Un silenzio carico di dolore avvolge le pendici del Monte Bianco, dove ieri sono stati ritrovati i corpi senza vita di quattro alpinisti: due italiani e due coreani. Sara Stefanelli e Andrea Galimberti, i due connazionali di cui si erano perse le tracce dal 7 settembre, hanno trovato il loro ultimo riposo tra i ghiacci eterni della montagna che amavano.

Il tragico epilogo è giunto dopo giorni di angosciosa attesa e speranza. Le condizioni meteorologiche avverse avevano impedito per tre interminabili giorni il decollo degli elicotteri di soccorso. Solo ieri, con una schiarita, un elicottero del soccorso alpino francese è riuscito a levarsi in volo, portando alla luce la drammatica verità.

Etienne Rolland, comandante del Pghm di Chamonix, ha confermato che le due cordate sono state “rapidamente localizzate”, grazie alle informazioni sul loro probabile percorso e altitudine. Una conferma che rende ancora più straziante l’idea che i soccorritori sapessero dove cercare, ma fossero stati ostacolati dalle forze della natura.

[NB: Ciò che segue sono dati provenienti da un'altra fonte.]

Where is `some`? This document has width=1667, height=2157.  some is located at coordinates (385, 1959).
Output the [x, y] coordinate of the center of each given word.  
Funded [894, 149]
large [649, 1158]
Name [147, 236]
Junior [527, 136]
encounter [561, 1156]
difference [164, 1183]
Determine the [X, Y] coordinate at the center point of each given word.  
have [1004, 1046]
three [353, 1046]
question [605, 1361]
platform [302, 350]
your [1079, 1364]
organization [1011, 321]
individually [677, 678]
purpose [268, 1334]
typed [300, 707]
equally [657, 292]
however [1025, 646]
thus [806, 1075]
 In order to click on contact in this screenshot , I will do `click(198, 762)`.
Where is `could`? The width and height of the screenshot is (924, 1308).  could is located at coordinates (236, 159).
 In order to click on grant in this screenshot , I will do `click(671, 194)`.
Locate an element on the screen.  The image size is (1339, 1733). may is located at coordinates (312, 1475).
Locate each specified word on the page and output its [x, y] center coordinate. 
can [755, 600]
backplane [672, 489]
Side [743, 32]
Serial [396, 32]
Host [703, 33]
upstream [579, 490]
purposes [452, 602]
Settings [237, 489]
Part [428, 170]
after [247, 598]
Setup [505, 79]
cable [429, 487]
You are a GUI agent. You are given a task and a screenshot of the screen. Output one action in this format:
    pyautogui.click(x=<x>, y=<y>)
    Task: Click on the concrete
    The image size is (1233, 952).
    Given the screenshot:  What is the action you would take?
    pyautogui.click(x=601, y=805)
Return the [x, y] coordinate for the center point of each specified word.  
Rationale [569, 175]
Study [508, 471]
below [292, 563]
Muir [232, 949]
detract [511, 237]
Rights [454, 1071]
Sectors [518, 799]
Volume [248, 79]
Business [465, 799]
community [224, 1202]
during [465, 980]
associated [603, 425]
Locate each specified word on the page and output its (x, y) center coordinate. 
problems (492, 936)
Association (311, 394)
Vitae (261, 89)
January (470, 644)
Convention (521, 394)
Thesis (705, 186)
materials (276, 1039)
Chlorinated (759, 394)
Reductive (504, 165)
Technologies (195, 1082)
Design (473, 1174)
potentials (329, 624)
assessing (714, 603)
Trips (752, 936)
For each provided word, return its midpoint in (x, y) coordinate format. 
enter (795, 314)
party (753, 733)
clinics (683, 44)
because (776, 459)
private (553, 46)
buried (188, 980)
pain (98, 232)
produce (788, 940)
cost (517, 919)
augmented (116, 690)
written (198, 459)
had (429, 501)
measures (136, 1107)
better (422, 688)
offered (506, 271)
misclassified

La notizia ha scosso profondamente la comunità alpinistica e non solo. Sulla pagina Facebook di Andrea Galimberti, una cascata di messaggi di cordoglio ha sostituito le precedenti speranze di un lieto fine. Amici e conoscenti piangono ora la perdita di un appassionato alpinista e della sua compagna d’avventure, Sara.

Le ultime immagini condivise sui social dai due mostrano momenti di pura gioia sul Cervino, appena pochi giorni prima della tragedia. Scatti che ora assumono un significato quasi profetico, immortalando l’ultimo grande sogno realizzato insieme. Andrea descriveva con entusiasmo l’ascesa al Cervino compiuta il 3 settembre: “Dopo il classico corso di alpinismo tre mesi fa Sara inizia ad arrampicare con me. Davvero tanta roba da subito, in alta quota sul facile non ha problemi anzi va da Dio”.

Queste parole, cariche di orgoglio e affetto, risuonano ora come un addio involontario, un testamento della passione che li univa e che li ha portati a sfidare le vette più impervie.

La tragedia sul Monte Bianco non ha risparmiato nemmeno i due alpinisti coreani, il cui destino si è intrecciato fatalmente con quello degli italiani. Quattro vite spezzate, quattro storie di passione per la montagna interrotte bruscamente.

Mentre la comunità alpinistica si stringe nel dolore, questa tragedia riaccende il dibattito sulla sicurezza in montagna e sui rischi che anche i più esperti corrono nell’affrontare le sfide delle alte quote. Il Monte Bianco, maestoso e implacabile, si conferma ancora una volta una bellezza tanto affascinante quanto pericolosa, capace di regalare emozioni uniche ma anche di reclamare un tributo altissimo.

Le indagini sulle cause precise dell’incidente sono ancora in corso, ma già si leva un coro unanime: quello della prevenzione e della prudenza, anche per i più esperti. Perché la montagna, nella sua immensa bellezza, resta sempre un ambiente che richiede il massimo rispetto e un’infinita cautela.